Small heterodimer partner (SHP) is involved in bile, lipid, and glucose metabolism. The aim of this study was to investigate the effect of SHP on the development of atherosclerosis. Apolipoprotein E knockout (ApoE-/-) mice were crossed with SHP knockout (SHP-/-) mice to generate double knockout (ApoE-/-SHP-/-) mice. ApoE-/- and ApoE-/-SHP-/- male mice were fed a western diet for 20 weeks. Body weight in ApoE-/-SHP-/- mice was significantly lower than that in ApoE-/- mice (37 ± 1 g vs. 42 ± 1 g, p < 0.01).

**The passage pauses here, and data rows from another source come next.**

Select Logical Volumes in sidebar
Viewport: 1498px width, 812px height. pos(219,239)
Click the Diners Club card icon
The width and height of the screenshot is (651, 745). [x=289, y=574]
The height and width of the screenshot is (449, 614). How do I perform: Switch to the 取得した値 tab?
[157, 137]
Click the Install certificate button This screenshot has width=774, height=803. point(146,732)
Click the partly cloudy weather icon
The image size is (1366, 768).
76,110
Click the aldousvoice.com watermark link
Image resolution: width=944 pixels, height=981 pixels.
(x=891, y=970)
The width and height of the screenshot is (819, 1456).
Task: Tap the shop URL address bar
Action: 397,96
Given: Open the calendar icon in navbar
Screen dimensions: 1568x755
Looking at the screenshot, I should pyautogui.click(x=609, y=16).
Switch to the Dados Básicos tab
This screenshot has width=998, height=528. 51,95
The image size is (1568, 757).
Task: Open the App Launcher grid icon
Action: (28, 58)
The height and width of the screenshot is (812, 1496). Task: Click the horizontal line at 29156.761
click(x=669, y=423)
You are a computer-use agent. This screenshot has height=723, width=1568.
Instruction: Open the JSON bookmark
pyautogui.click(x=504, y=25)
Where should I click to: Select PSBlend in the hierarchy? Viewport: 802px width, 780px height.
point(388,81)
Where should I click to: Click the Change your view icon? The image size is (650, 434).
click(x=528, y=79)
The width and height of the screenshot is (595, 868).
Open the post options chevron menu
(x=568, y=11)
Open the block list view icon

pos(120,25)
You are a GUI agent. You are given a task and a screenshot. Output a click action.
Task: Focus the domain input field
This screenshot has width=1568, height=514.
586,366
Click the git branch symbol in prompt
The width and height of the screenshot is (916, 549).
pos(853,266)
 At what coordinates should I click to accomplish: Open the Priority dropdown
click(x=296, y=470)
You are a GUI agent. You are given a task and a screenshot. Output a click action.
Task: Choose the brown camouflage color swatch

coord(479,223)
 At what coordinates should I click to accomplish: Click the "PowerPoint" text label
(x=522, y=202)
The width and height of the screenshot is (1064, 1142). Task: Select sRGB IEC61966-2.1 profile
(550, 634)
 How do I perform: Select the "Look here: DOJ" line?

Loss of SHP in ApoE-/- mice decreased the size of adipocytes in white adipose tissue and reduced lipid accumulation in the liver. Glucose intolerance was improved in ApoE-/-SHP-/- mice as compared with ApoE-/- mice (p < 0.01). There was no statistical difference in non-high density lipoprotein cholesterol levels between ApoE-/-SHP-/- mice and ApoE-/- mice despite an increase of cholesterol 7α-hydroxylase expression in the liver. The proportion of atherosclerotic lesions in the aorta was significantly lower in ApoE-/-SHP-/- mice than in ApoE-/- mice (2.8 ± 2.0% vs. 9.1 ± 1.9%, p < 0.01). In conclusion, loss of SHP function can prevent atherosclerosis, and resistance to diet-induced obesity is the primary factor contributing to this protective effect.